* **Set problem**
Gather every line in the records below that contains the string "size", counting only matches with the same case.

* **Available data**
────────────────
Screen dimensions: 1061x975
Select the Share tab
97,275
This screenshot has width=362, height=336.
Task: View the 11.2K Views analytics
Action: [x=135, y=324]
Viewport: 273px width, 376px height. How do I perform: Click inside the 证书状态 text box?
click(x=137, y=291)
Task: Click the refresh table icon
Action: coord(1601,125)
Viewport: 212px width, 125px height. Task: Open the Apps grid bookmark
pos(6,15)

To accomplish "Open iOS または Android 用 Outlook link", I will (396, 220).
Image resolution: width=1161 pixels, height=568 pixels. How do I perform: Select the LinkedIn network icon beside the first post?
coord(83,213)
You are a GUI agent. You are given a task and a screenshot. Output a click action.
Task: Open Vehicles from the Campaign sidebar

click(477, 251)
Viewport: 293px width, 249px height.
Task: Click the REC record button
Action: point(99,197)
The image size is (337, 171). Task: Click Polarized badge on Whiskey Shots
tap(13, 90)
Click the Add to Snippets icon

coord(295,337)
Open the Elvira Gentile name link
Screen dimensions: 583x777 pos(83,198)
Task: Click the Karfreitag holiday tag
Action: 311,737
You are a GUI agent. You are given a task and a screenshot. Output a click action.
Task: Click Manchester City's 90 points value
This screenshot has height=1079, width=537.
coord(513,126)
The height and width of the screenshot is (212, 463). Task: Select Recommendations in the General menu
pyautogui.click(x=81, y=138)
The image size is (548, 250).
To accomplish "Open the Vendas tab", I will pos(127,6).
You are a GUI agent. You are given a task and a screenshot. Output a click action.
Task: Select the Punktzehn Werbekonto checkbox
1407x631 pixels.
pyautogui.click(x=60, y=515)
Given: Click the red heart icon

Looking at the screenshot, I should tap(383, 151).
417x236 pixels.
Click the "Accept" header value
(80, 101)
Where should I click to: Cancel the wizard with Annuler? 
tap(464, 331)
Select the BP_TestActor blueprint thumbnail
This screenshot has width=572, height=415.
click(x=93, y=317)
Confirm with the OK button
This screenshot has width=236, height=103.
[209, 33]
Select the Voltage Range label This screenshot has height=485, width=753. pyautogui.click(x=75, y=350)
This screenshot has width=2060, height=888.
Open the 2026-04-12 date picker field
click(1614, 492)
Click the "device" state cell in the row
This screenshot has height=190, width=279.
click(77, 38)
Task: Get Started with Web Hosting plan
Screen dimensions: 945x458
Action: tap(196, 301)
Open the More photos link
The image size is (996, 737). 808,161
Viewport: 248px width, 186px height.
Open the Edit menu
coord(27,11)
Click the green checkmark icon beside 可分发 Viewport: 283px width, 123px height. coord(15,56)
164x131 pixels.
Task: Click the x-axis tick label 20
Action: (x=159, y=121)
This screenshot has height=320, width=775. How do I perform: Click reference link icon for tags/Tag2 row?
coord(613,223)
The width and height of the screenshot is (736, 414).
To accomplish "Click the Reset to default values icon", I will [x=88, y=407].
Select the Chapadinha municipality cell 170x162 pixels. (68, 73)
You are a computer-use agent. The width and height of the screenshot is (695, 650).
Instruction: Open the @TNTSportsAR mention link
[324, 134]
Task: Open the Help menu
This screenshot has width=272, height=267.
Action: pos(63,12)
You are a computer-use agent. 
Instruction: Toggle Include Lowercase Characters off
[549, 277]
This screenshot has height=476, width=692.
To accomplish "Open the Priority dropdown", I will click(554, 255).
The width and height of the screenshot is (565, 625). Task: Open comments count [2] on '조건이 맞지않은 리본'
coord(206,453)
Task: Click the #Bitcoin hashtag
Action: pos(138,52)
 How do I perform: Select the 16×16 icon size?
────────────────
* **Exercise solution**
The image size is (337, 171). Task: Click Polarized badge on Whiskey Shots
The image size is (548, 250).
The image size is (996, 737). 808,161
 How do I perform: Select the 16×16 icon size?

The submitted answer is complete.